*Your assignment*
Take the entries below and reproduce exactly the portion that begins at the line containing "Where should I" and ends at the line containing "You are a computer-use", keeping both ends, dropping pictures, and adding nothing else.

*Record set*
######

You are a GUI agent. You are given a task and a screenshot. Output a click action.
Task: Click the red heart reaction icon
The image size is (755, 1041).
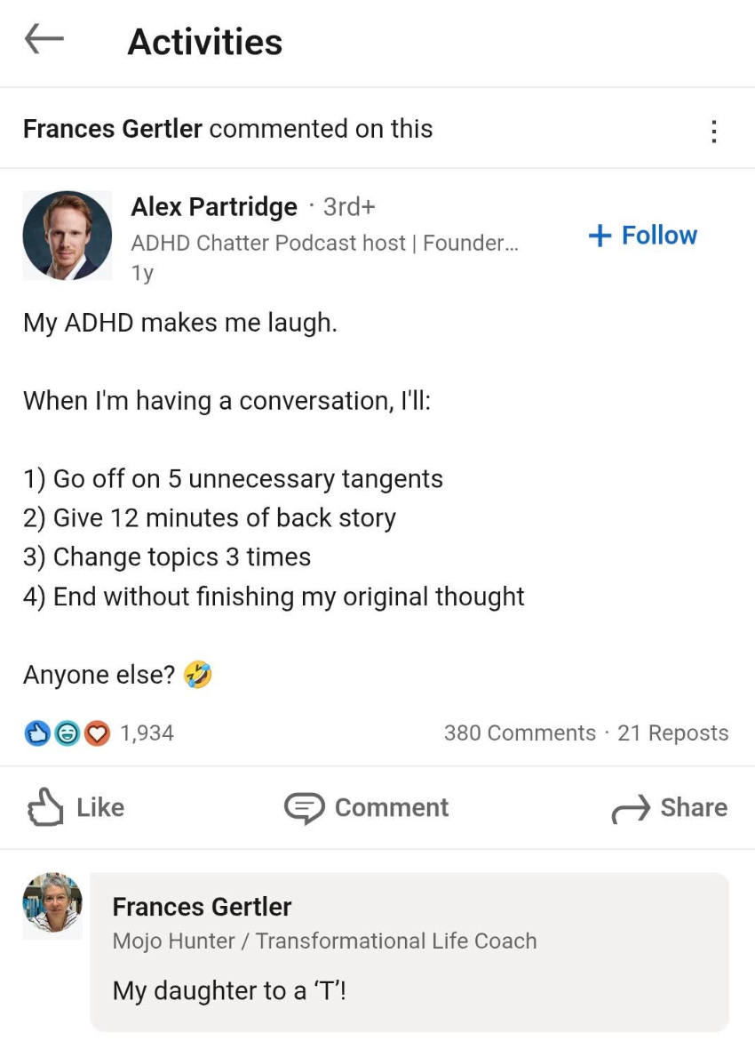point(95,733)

######

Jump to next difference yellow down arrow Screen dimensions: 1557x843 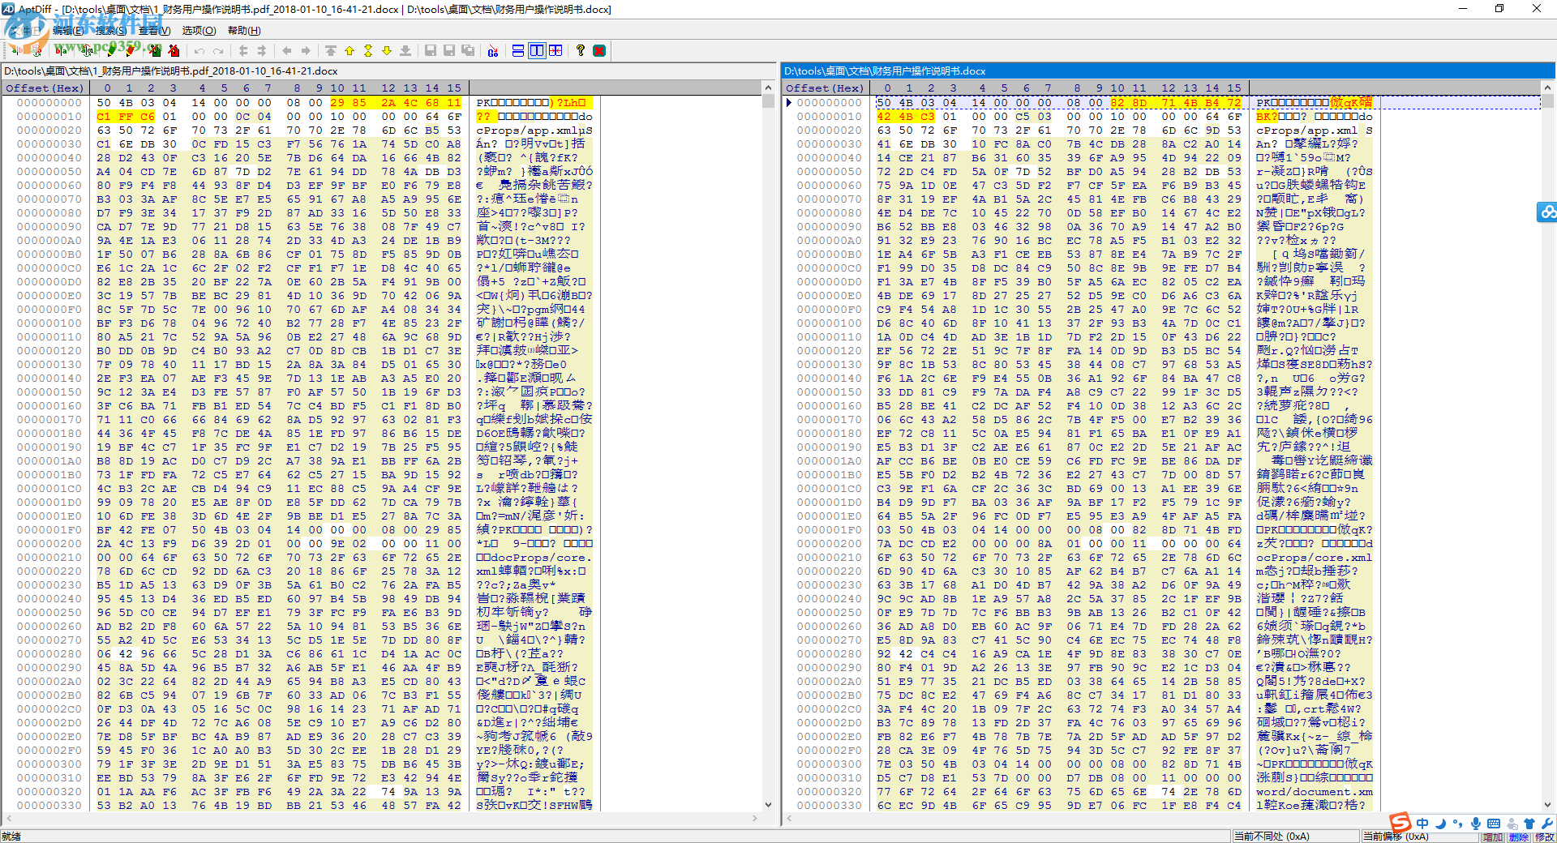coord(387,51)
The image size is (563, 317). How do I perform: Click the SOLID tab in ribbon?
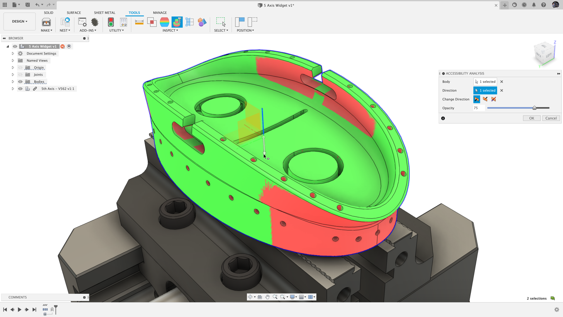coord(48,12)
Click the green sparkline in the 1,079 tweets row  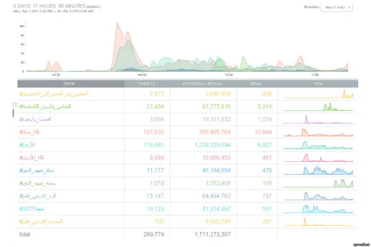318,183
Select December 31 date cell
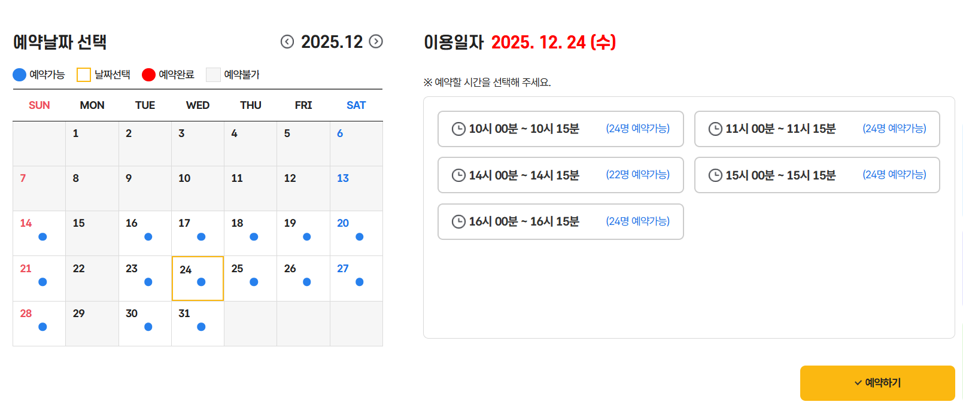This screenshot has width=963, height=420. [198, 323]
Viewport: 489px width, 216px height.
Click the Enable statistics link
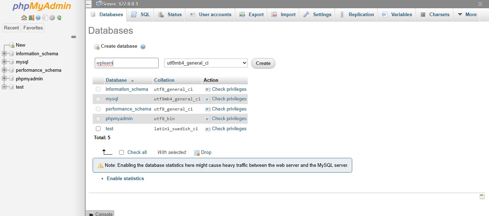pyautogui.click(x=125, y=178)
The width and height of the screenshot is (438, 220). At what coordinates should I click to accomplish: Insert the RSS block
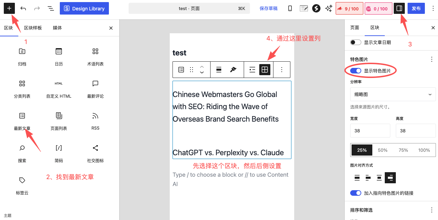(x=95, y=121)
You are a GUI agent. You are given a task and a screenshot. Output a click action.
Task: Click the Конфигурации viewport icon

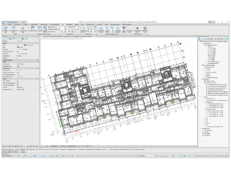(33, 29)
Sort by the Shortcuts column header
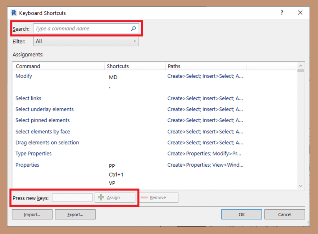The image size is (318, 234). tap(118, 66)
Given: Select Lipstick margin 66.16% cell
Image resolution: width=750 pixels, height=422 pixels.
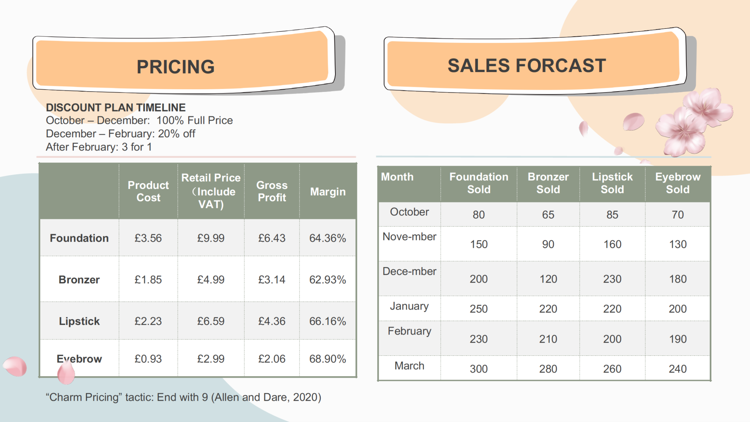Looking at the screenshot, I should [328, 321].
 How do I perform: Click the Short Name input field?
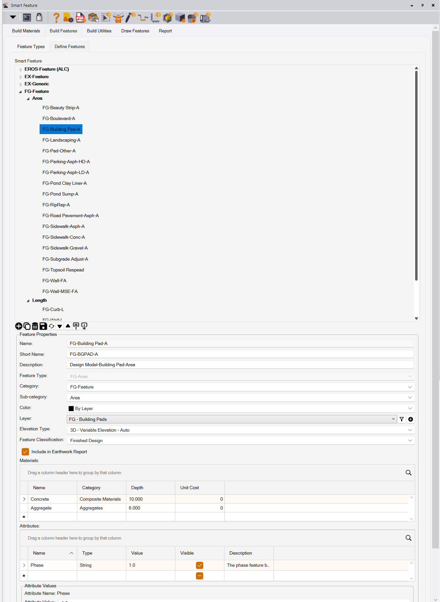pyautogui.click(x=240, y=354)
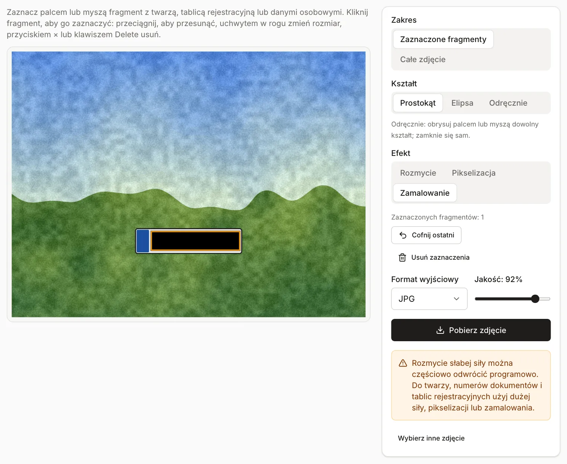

######

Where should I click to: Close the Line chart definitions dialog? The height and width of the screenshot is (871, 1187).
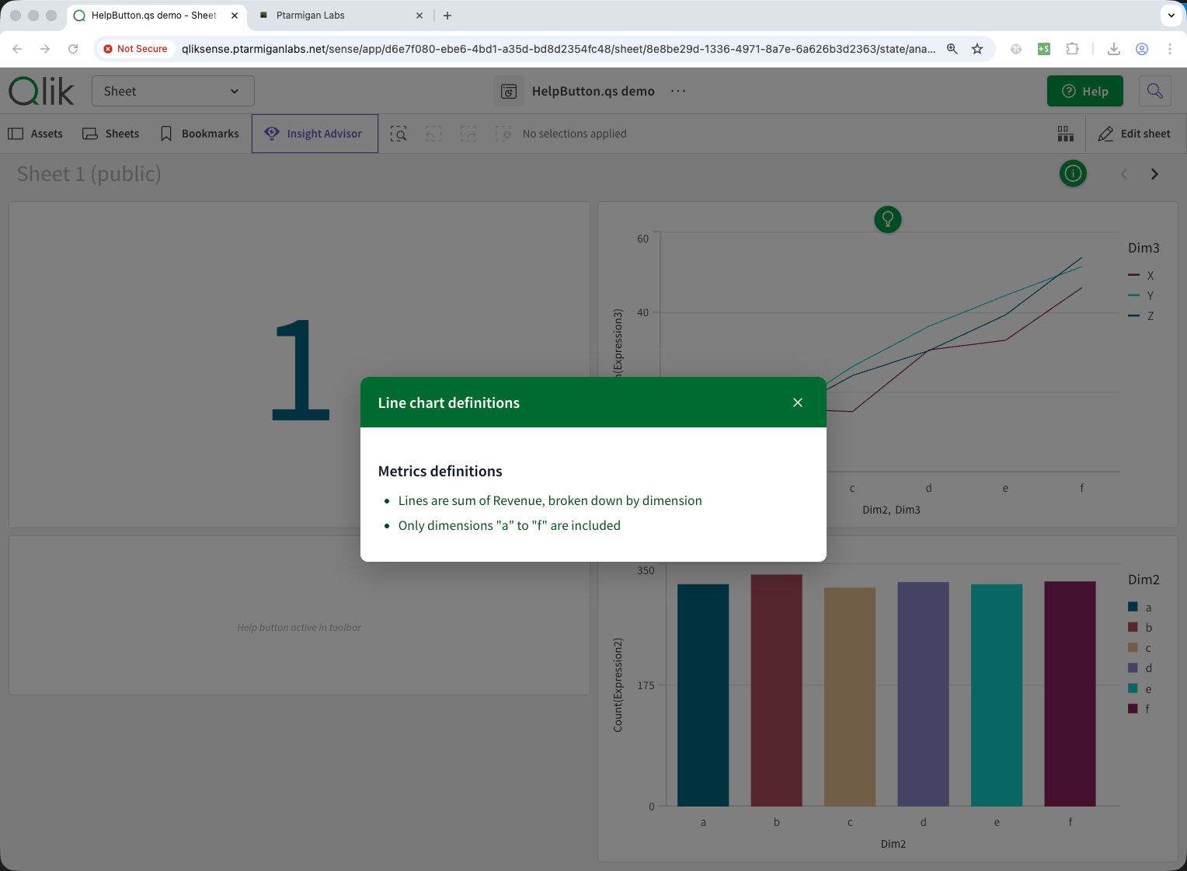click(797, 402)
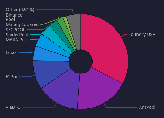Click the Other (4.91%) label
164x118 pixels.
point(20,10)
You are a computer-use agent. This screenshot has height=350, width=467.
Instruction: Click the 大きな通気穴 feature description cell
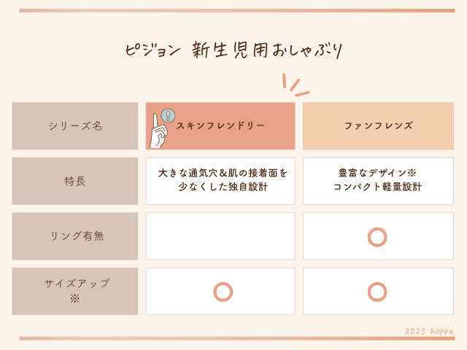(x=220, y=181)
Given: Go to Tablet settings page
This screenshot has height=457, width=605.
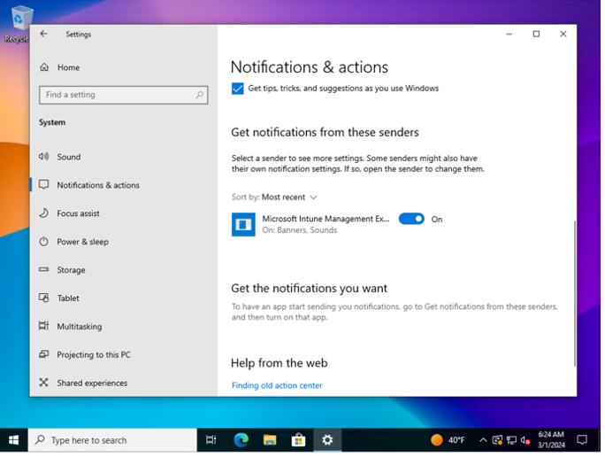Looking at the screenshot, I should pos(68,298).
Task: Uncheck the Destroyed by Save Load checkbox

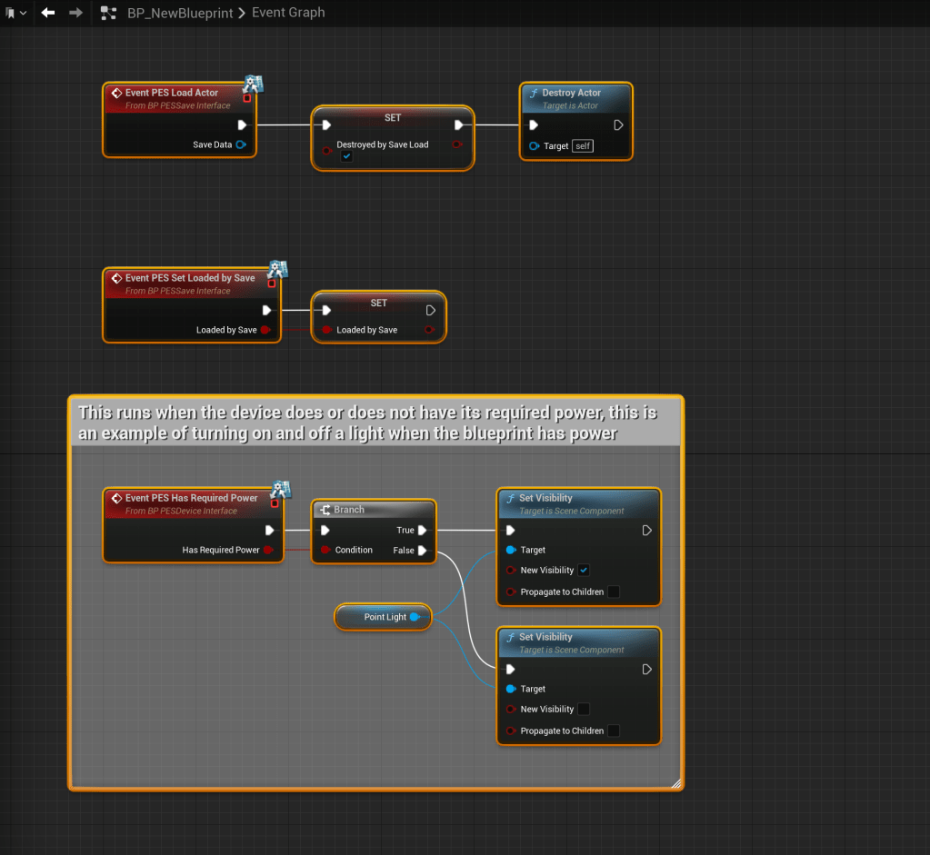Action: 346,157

######

*Task response*
Where should I click to: Close the Line chart definitions dialog? The height and width of the screenshot is (871, 1187).
click(797, 402)
Click the Other (4.91%) label
164x118 pixels.
point(20,10)
You are a computer-use agent. This screenshot has height=350, width=467.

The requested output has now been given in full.